Daily Tip: Start with just one or two goals; if you have too many, you will be less likely to keep up with them.
A couple weeks ago, I wrote a post called Lose the Mommy Guilt: Your Feelings Matter Too. This is all about relationships, specifically a mother’s relationship with her children, and how her feelings — positive or negative — are equally as valid as her children’s feelings. If you haven’t read it, go back and read it now.
I think this is a good starting place for this discussion: why you might make it your goal this year to improve your family relationships. What do feelings have to do with it?
Feelings Matter in Relationships
The thing is, relationships are messy. They’re not rational, they can’t be improved by being “fair.” It’s not possible to sit down and decide what you or they are ‘owed’ and make it happen. It’s even hard to say “I will treat this person better” if there are no guidelines for how that will work or what that will look like.
It’s all about feelings, and accepting that others have them (and that you do too). It’s about accepting that it’s okay to feel frustrated, scared, angry, hurt, excited, joyful, celebratory, and everything else. It’s about understanding that:
- Anger doesn’t mean the person no longer wants to be close to you
- Excitement doesn’t mean they’re bragging
- Joy doesn’t mean they’re delusional (i.e. someone who appears “always joyful” has chosen it deliberately!)
- Scared doesn’t mean they aren’t brave or strong
There are many more examples. But we all have human emotions and it’s okay. If we vow to accept others’ feelings this year instead of reacting to them, our relationships will improve.
What Accepting Feelings Looks Like in Practice
It sounds good in theory, but what does it mean in practice?
Many of us tend to take feelings personally. We feel overwhelmed, happy, offended, etc. by someone else’s feelings — and we focus on how their behavior or feelings are making us feel instead of focusing on how they are really feeling and why.
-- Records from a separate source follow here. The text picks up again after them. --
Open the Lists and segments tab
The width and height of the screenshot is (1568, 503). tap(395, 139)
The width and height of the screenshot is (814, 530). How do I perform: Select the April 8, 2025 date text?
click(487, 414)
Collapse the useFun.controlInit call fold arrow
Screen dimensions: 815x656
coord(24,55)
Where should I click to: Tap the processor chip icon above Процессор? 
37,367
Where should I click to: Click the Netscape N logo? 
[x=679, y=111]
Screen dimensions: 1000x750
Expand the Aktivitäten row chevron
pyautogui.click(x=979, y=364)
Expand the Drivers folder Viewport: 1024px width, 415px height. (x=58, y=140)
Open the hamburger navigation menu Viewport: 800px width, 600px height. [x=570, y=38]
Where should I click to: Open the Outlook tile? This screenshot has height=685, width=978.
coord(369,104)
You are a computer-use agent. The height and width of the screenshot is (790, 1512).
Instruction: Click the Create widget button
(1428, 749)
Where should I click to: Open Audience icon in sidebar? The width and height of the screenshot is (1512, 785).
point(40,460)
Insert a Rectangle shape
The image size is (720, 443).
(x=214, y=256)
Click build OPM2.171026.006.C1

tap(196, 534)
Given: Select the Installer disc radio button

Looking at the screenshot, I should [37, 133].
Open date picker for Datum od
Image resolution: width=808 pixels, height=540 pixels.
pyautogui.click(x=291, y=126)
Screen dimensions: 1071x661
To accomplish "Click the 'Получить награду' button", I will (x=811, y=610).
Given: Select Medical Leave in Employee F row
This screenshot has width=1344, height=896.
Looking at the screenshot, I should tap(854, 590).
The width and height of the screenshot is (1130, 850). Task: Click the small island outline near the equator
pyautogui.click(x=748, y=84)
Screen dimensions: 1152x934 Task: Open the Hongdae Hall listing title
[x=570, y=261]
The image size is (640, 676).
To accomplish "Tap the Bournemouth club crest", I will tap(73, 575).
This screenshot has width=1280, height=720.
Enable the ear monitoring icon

If your husband comes home from work in an unhappy or angry mood, instead of saying “Well, that’s a nice greeting. I haven’t seen you all day and you come home like that? I’m not the one who caused the problems.” Try saying, “What happened at work today that upset you? That must have been hard.” Listen if he wants to talk about it.
If he snaps at you, instead of saying “Don’t talk to me like that!” say “Why are you so upset?” There is probably a reason (mine does this if the kids have been bugging him a lot or going crazy!).
If your child is scared, instead of saying, “There’s nothing to be afraid of, stop it,” try “Why are you scared?” Don’t be impatient — listen.
Are you noticing a theme? Ask about the feeling, then listen to the answer. Don’t comment on whether they should or shouldn’t feel the way they do — it won’t change anything. Don’t let yourself get caught up in your own feelings about the situation, even when it’s hard. (For example, if your husband comes home from the office in a bad mood and you’ve had a really hard day too, don’t let his misery compound yours, don’t snap back at him, don’t make it worse for both of you.)
What Happens When Feelings Are Accepted
How do you feel if you come home after a long day and sigh because you are tired and frustrated and just want to relax…and someone says, “What are you so unhappy about?” sarcastically? Probably angrier and more frustrated.
But what happens if you come home like that and someone says, “What happened today? How can I help?” It probably seems like the day really wasn’t so bad after all…and that definitely the unhappy parts are done. It’s easy to get past the frustration of the day when someone’s there to listen and help you forget.
If your husband comes home and you ask him why he’s frustrated, chances are he’ll tell you, feel better, then ask you how your day was…and be ready to emotionally support you and help you feel better. If you snap at him, both of you end up frustrated and angry and have no opportunity to relax and calm down.
If your child is angry and crying and you say “Are you feeling sad? Why are you sad?” instead of “Stop crying! Sometimes we all have to do things we don’t like” then the child will often tell you what s/he is feeling and calm down — because his/her feelings have been heard. (That doesn’t change, for example, that the child still has to pick up toys/go to bed/etc., but at least the child knows you understand how s/he feels.) Then you both feel better, it’s win-win instead of lose-lose.
When you’re there for someone and you accept them, they are more likely to accept you. Husbands become more aware of your feelings and listen to you more. Children become more cooperative. Everyone becomes happier! That is why accepting feelings is so important.
If Your Goal is Improving Relationships…
…make it your goal to accept others’ feelings this year. Ask. Listen. Understand. Accept for what it is. Be a safe person for those you love to come to and talk to. Your relationships will thrive.
Are you working on relationships this year? What is hardest for you?